Embodiment 31. A system comprising: a processing circuit; and a memory including program instructions that, when executed by the processing circuit, cause the processing circuit to: applying a set of rules to the patient parameter data to determine a risk score for cardiac arrest; determining that the risk score meets one or more criteria; and in response to the one or more criteria being met, performing at least one of: providing a notification of a risk score for cardiac arrest to one or more users; or one or more sources of contextual patient data.
Embodiment 32. The system of embodiment 31 wherein the set of rules includes a machine learning algorithm.
Embodiment 33. The system of embodiment 32 wherein the processing circuit is configured to generate the machine learning algorithm using unsupervised learning.
Embodiment 34 the system of any one or more of embodiments 31-33, wherein the one or more criteria comprises a threshold.
Embodiment 35 the system of any one or more of embodiments 31-34, wherein the one or more sources of contextual patient data comprise one or more of a smart phone, a smart watch, or an internet of things device.
Embodiment 36 the system of any one or more of embodiments 31-35, wherein the processing circuit is configured to provide the notification via one or more of a smart phone, a smart watch, or an internet of things device.
Embodiment 37 the system of any one or more of embodiments 31 or 36, wherein the processing circuitry comprises processing circuitry of a smartphone of the patient.
Various examples have been described. These and other examples are within the scope of the following claims.
Claim (modification according to treaty 19)
1. A system, comprising:
an insertable cardiac monitor configured for insertion into a patient;
a processing circuit; and
a memory containing program instructions that, when executed by the processing circuitry, cause the processing circuitry to:
applying a set of rules to first patient parameter data sensed by the pluggable cardiac monitor for a first determination of whether sudden cardiac arrest of the patient is detected;
determining that one or more context criteria of the first determination are met based at least in part on the confidence level of the first determination being below a threshold;
in response to the one or more context criteria being met, activating another device to collect at least one patient parameter not included in the first patient parameter data, the another device being different from the pluggable cardiac monitor and the another device being physically proximate to the patient and external to the patient;
applying a machine learning model to second patient parameter data for a second determination of whether sudden cardiac arrest of the patient is detected; and
in response to whether the second determination of cardiac arrest is detected for the patient indicative of cardiac arrest, causing the other device to output an indication of cardiac arrest,
Wherein the second patient parameter data includes the at least one patient parameter not included in the first patient parameter data.
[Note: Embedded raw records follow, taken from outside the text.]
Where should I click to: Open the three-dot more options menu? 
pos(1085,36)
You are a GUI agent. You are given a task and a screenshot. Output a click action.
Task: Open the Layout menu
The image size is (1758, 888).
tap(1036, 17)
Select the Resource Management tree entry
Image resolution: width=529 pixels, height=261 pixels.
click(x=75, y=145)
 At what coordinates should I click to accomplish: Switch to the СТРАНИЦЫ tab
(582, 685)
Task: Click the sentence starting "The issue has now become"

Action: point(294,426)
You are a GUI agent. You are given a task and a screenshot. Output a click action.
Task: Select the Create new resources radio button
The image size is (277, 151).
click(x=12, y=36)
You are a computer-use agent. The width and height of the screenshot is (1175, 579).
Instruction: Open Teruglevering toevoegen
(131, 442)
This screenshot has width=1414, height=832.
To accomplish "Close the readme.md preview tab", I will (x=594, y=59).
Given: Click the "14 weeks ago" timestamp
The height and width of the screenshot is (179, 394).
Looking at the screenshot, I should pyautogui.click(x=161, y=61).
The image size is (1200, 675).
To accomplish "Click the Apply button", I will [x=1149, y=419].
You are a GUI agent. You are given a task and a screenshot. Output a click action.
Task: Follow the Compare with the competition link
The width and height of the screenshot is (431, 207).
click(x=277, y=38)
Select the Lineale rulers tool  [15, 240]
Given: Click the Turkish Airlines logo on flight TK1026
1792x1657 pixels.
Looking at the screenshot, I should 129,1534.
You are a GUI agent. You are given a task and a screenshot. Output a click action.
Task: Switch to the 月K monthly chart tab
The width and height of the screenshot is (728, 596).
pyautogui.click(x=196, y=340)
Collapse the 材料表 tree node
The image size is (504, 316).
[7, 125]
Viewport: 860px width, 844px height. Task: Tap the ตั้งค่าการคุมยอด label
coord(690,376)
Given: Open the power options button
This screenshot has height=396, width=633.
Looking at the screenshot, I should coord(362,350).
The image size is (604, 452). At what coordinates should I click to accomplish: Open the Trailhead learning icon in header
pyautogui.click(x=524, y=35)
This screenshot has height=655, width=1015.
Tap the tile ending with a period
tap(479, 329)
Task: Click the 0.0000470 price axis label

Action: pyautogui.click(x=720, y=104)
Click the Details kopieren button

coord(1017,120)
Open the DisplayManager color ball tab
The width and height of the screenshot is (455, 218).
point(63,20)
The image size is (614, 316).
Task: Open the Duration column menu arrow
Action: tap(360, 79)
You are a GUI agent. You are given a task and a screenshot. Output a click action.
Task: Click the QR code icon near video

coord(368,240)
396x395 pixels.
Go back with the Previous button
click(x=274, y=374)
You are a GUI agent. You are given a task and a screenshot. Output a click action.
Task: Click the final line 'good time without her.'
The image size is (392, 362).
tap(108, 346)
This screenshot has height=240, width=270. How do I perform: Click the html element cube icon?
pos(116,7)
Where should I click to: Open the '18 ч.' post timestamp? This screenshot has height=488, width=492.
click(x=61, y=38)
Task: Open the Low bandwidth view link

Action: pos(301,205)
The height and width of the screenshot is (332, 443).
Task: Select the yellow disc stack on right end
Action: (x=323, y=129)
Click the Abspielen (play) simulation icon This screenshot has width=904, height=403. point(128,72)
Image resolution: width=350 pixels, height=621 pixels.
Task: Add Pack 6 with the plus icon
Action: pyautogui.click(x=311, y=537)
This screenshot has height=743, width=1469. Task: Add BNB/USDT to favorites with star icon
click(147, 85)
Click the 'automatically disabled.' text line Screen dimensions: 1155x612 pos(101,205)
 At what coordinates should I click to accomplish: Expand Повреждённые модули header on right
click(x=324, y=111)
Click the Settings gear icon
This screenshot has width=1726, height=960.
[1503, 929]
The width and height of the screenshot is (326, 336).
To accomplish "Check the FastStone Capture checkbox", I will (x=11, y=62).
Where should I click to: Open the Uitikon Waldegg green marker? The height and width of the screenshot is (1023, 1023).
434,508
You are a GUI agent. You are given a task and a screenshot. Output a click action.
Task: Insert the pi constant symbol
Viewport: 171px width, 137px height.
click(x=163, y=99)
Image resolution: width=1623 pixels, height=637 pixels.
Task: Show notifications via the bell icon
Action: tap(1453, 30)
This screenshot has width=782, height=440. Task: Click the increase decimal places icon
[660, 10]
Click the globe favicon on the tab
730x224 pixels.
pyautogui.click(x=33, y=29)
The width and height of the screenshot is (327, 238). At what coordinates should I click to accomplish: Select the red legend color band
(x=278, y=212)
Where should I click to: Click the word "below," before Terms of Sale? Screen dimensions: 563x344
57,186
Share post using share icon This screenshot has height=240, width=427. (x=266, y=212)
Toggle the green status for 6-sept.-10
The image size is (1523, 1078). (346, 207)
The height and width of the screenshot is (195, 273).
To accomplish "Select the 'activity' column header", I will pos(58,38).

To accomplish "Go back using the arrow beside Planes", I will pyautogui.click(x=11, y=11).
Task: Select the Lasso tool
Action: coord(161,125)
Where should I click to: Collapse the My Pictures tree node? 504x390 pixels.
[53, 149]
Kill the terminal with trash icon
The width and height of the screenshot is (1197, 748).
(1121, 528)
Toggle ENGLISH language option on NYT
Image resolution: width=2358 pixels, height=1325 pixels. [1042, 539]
2. The system of claim 1, wherein the machine learning model comprises a first machine learning model and the set of rules comprises a second machine learning model.
3. The system of claim 1, wherein the first patient parameter data comprises at least one patient parameter determined from electrocardiogram data of the patient, and the at least one parameter of the second patient parameter data not included in the first patient parameter data comprises a patient parameter determined from at least one of heart sounds of the patient, impedance of the patient, motion of the patient, respiration of the patient, pose of the patient, blood pressure of the patient, chemicals detected in the patient, or optical signals from the patient.
4. The system of claim 1, wherein the instructions cause the processing circuit to select at least one of the machine learning model or the second patient parameter data based on at least one of a user input associated with the first determination, medical record information of the patient, or a duration of the cardiac arrest indicated by the first determination.
5. The system of claim 1, wherein the first patient parameter data comprises a first set of patient parameters, and wherein the instructions cause the processing circuit to:
determining a level of at least one of the first set of patient parameters in the first patient parameter data; and
at least one of the machine learning model or a second patient parameter of the second patient parameter data is selected based on the level.
6. The system of claim 1, wherein the first patient parameter data comprises at least one patient parameter determined from electrocardiogram data of the patient, and the at least one parameter of the second patient parameter data not included in the first patient parameter data comprises the electrocardiogram data itself.
7. The system of claim 1, wherein the first patient parameter data and the second patient parameter data comprise at least one common patient parameter, wherein the instructions cause the processing circuit to change a mode of sensing the common patient parameter between the first patient parameter data and the second patient parameter data in response to the one or more contextual criteria being met.
8. The system of claim 1, wherein the processing circuitry comprises processing circuitry of at least one of an implantable medical device or a computing device configured for wireless communication with the implantable medical device.
9. The system of claim 1, wherein the instructions cause the processing circuit to select the machine learning model based on health record data of the patient.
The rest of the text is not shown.